Many Orange County residents seek government assistance for things like lunches for kids, food stamps or after-school care. Orange County Department of Education statistics showthat 62% of students are eligible for free or reduced meals.

Others make more drastic choices. Some double up with other families, straining neighborhoods not designed to handle these changes. Orange County millennials have chosen to stay home with their parents; O.C. is No. 4 in the nation for adult children living at home, according to the Orange County Register.

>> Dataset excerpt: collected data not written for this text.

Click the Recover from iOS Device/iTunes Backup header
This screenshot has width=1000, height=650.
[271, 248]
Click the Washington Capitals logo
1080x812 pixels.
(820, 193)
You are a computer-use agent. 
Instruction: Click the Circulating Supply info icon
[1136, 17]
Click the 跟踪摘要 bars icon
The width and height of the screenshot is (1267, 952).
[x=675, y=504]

Others simply go homeless.

Orange County’s homelessness rate is up 43% from 2017-2019, according to the Laist. The failure of income’s inability to keep up with housing costs is widely regarded as the No. 1 reason for this increase.

As a society, we love our job creation, but hate our housing creation. And Orange County has one of the worst jobs-housing balances in the state. The economy of job creation and housing creation must be allowed to work. Central Orange County, such as my city, Costa Mesa, needs more housing, like yesterday

As a society, we have to make the ultimate decision as it relates to our land use. Do we let the economy play out and allow housing to be appropriately built near our jobs? Is more density acceptable? Can we create places where some of our car trips are replaced by more eco-friendly alternatives like cycling or walking? I say, Yes!

Mid- to high-density housing near job centers is user-friendly, eco-friendly and easy on the pocketbook.

Flo Martin

Costa Mesa

Smear against candidate is from GOP playbook

The 2018 effort by the Tyler Diep campaign to smear 72nd Assembly District candidate Josh Lowenthal is only the tip of the iceberg among the relentlessly offensive tactics employed by Republicans and the OCGOP against Democratic opponents over the past few elections in Huntington Beach (“Jewish leaders and Assemblyman Tyler Diep to discuss anti-Semitism in wake of campaign mailers that sparked controversy,” June 26).

One goes back to smear campaigns against City Council members Jill Hardy (a Democrat) and Joe Shaw (a Democrat and H.B.’s first openly gay council member) and the efforts to portray highly qualified business executives and community activists Kim Carr and Cottie Petri-Norris as liberal soccer moms in the 2018 elections.

Both Carr and Petrie-Norris won their races. Then there was the losing effort by former Rep. Dana Rohrabacher (R-Costa Mesa) and the Republicans to smear Democrat Harley Rouda.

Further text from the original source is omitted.